Don't forget to vote for your favorite at the Blogger's Quilt Festival.  Voting is open thru Nov. 7.

  UPDATE......The Viewer's Choice Award Category is open for voting too!  And yahoo....................... Big Grin......guess which quilt is included?  Potpourri is #24 and I'm asking for votes if you like it  here.   Scroll almost to the bottom of the page (just before the comments) .  Vote by clicking in the corner on the heart.   

Happy stitching.

Friday, November 1, 2013

End of the month and what NewFO?

  Sometimes things just kick you in the behind.  This month was one of them for me.  Whatever I thought I would accomplish just got pushed aside, or covered up in other things. Being gone for a week just compounded my delay in progress, and those Roman Shades that were to be so easy......ugh!
   Roman Shades.....the next time I get such a bright idea, someone please remind me to re-think my plan.  I literally spent an entire afternoon attempting to get the pieces taken apart.  Sir Old Man came to my rescue, as usual, and used some of those tools in the shop to remove the splines to get things apart.  Then there was the lining that took twice as much as I had calculated.  And the cording that took 3 times what I now you have the idea.  They still are not finished and I can not see the floor of the sewing room.  When I do get these done, I am done with home-dec stuff!

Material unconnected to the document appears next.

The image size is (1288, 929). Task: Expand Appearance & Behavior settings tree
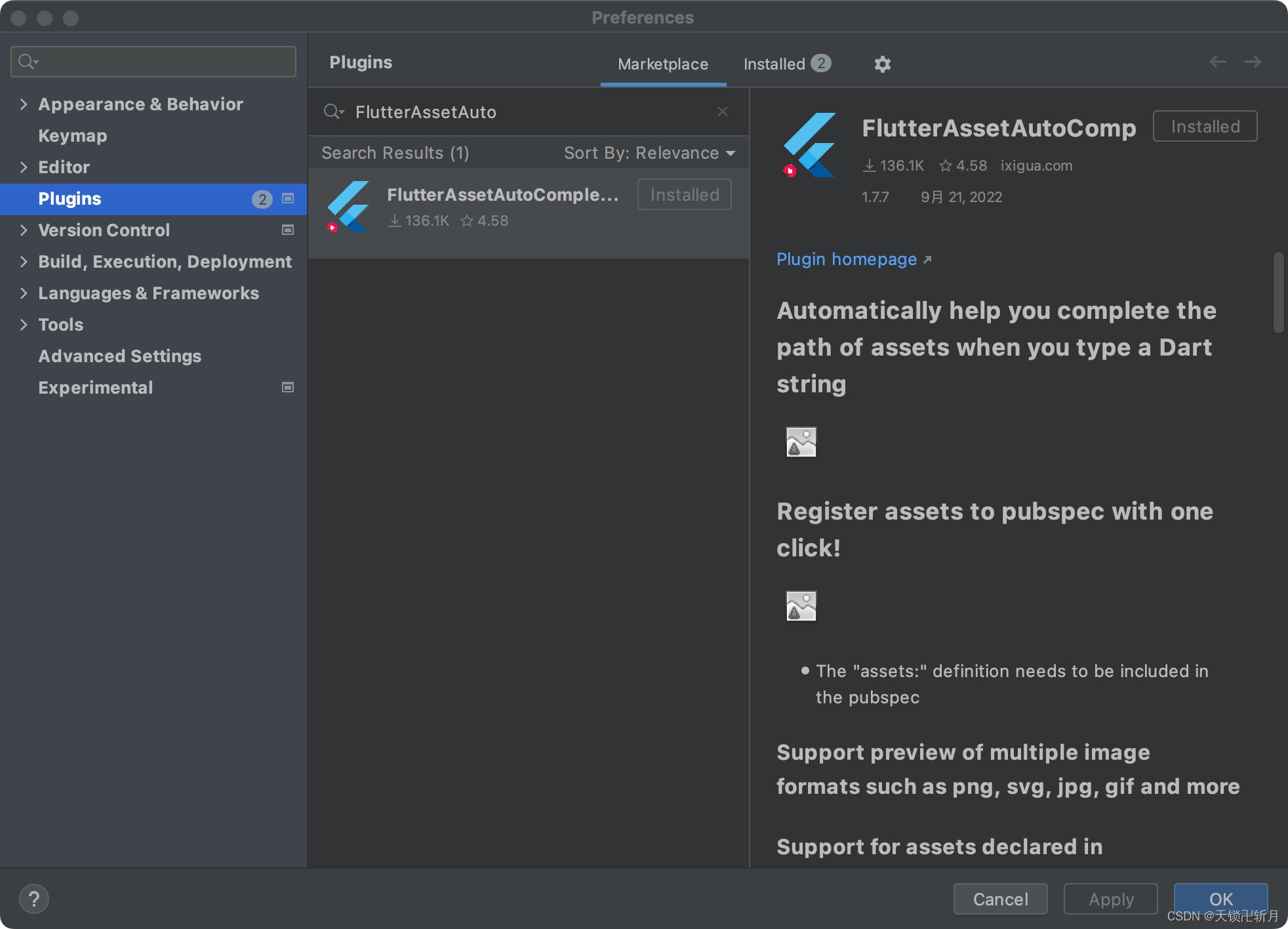(24, 104)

 October's two finishes are a saving grace.  Pinwheel Pot Luck is going to Habitat for Humanity.  It has been hanging around for about a year....a NewFO that finally got finished.

  Potpourri was a NewFO last month and a nice finish for October.  I had intended to use this lap quilt as a class sample.  Instead, it is going to be donated for an auction to raise funds for a girl with excessive medical expenses.

November plans:
   Make another faux braid for a class sample...NewFO.
    Clean up the sewing room floor.....finish those shades.
     Take a deep breathe and find the "quilt mojo" under all the mess.

  Don't forget the Blogger's Quilt Festival that is going on.   Potpourri is entered in the Throw Quilt category.....hint.
Linking to Cat Patches for the NewFO monthly.     Happy stitching.